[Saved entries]

----

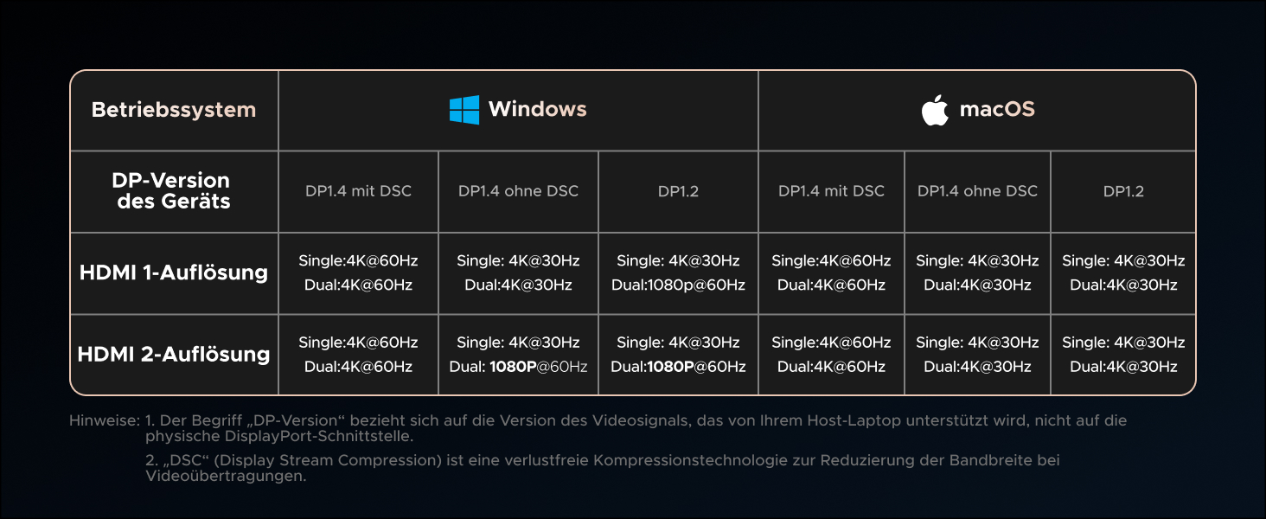
Task: Click the white Apple logo icon
Action: tap(935, 111)
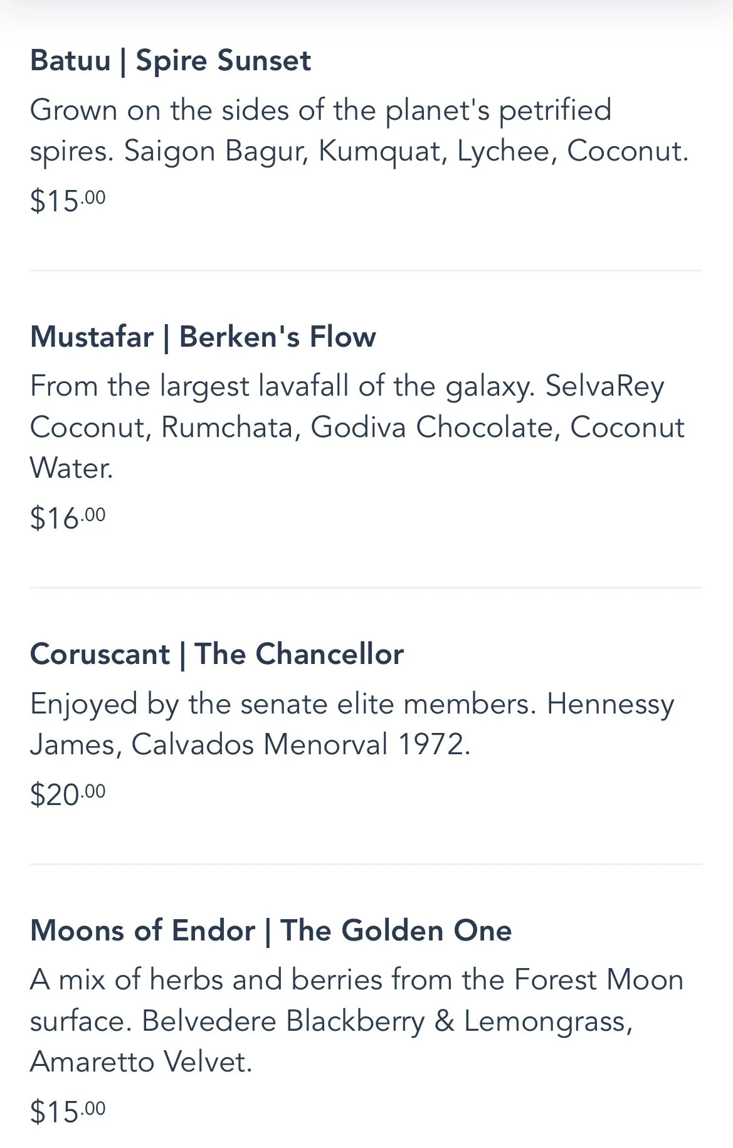Tap the Amaretto Velvet text
Screen dimensions: 733x1148
click(x=141, y=1062)
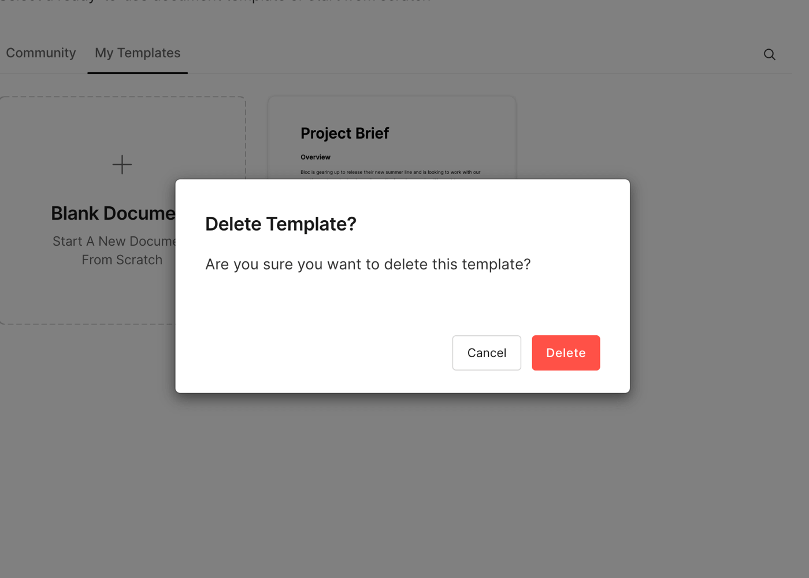Screen dimensions: 809x578
Task: Open the Project Brief template thumbnail
Action: (392, 139)
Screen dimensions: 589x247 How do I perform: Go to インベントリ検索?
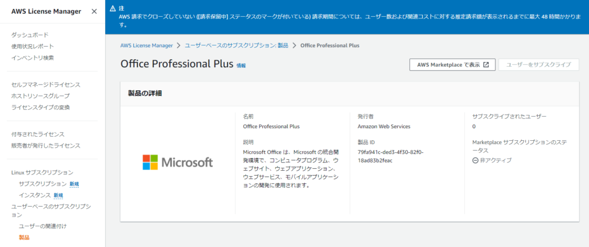pyautogui.click(x=33, y=58)
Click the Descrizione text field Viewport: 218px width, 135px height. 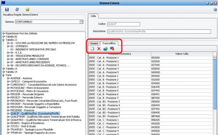point(159,31)
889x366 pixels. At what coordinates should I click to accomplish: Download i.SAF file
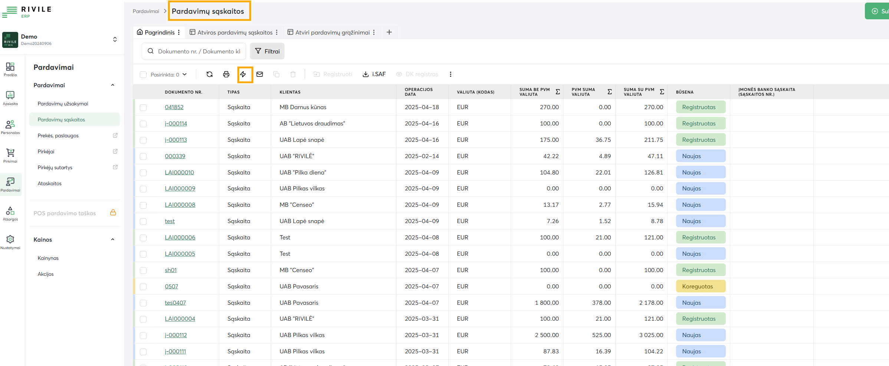tap(374, 74)
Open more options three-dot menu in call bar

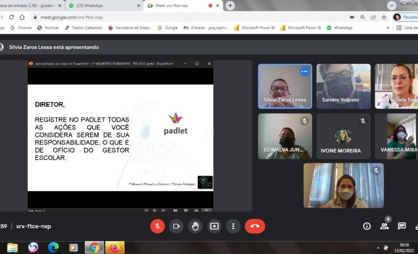click(233, 226)
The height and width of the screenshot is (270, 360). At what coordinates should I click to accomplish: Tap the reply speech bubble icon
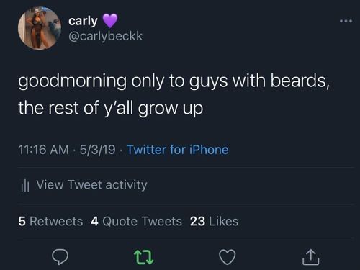click(60, 257)
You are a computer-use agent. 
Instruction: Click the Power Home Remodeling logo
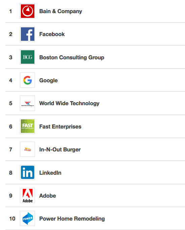27,219
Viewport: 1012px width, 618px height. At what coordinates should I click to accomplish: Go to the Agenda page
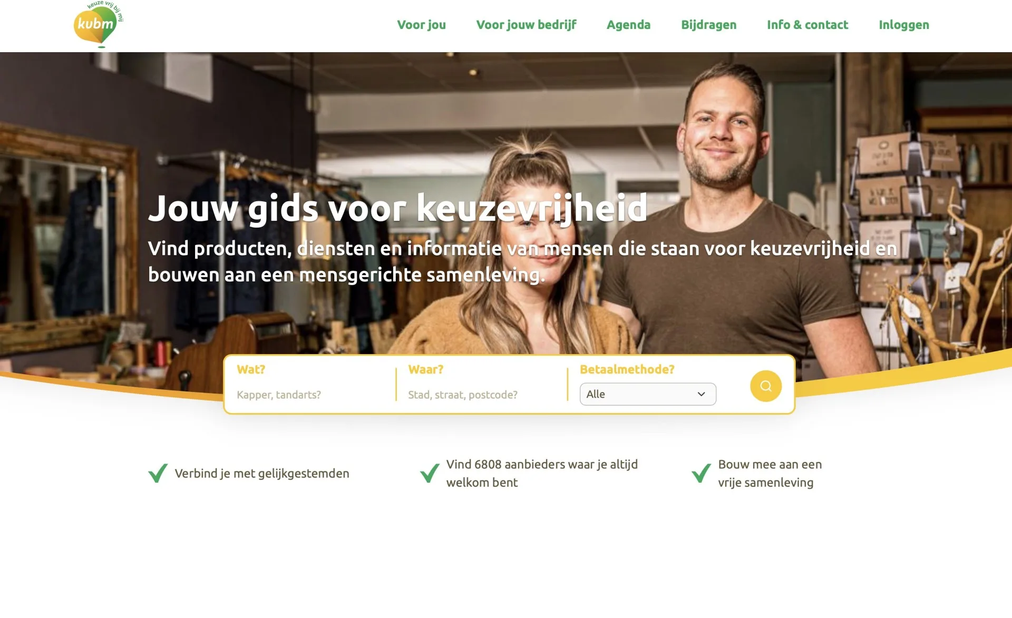(628, 25)
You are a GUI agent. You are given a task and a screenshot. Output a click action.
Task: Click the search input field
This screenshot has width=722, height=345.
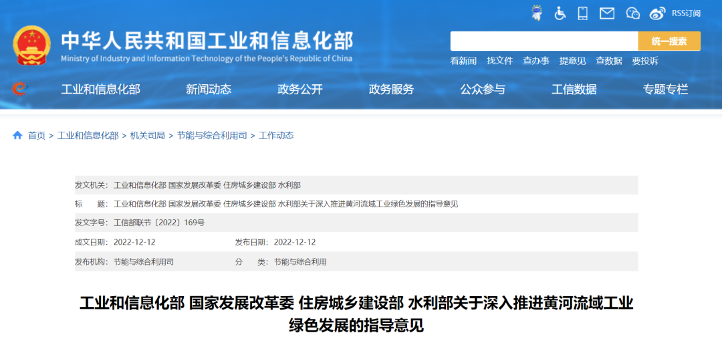pyautogui.click(x=544, y=41)
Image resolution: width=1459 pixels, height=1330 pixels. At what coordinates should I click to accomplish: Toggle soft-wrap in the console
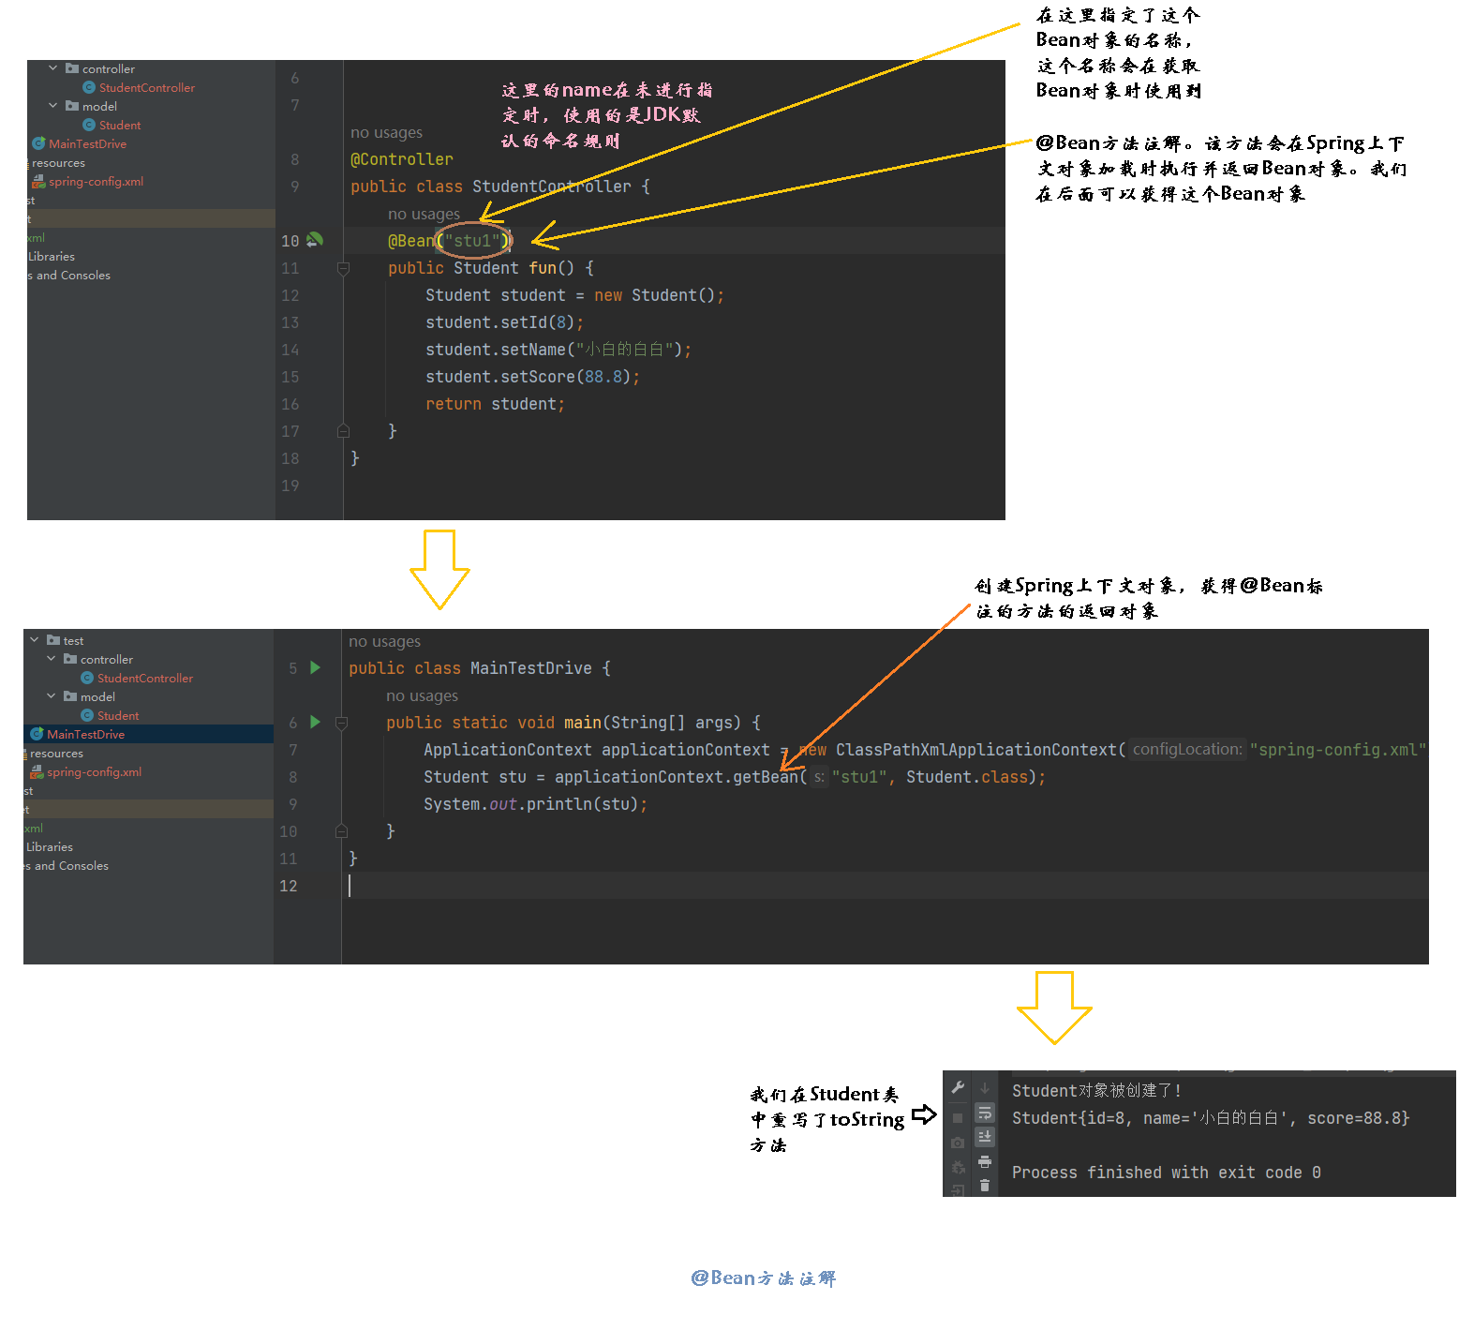point(985,1114)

----

§ **Task directions**
All lines from the one containing "You are a GUI" to the last line of the records above, and no others, should be returned unchanged, without pictures.

§ **Exercise solution**
You are a GUI agent. You are given a task and a screenshot. Output a click action.
Task: Click the search input field
This screenshot has width=722, height=345.
pyautogui.click(x=544, y=41)
Image resolution: width=1459 pixels, height=1330 pixels. At what coordinates should I click to accomplish: Toggle soft-wrap in the console
point(985,1114)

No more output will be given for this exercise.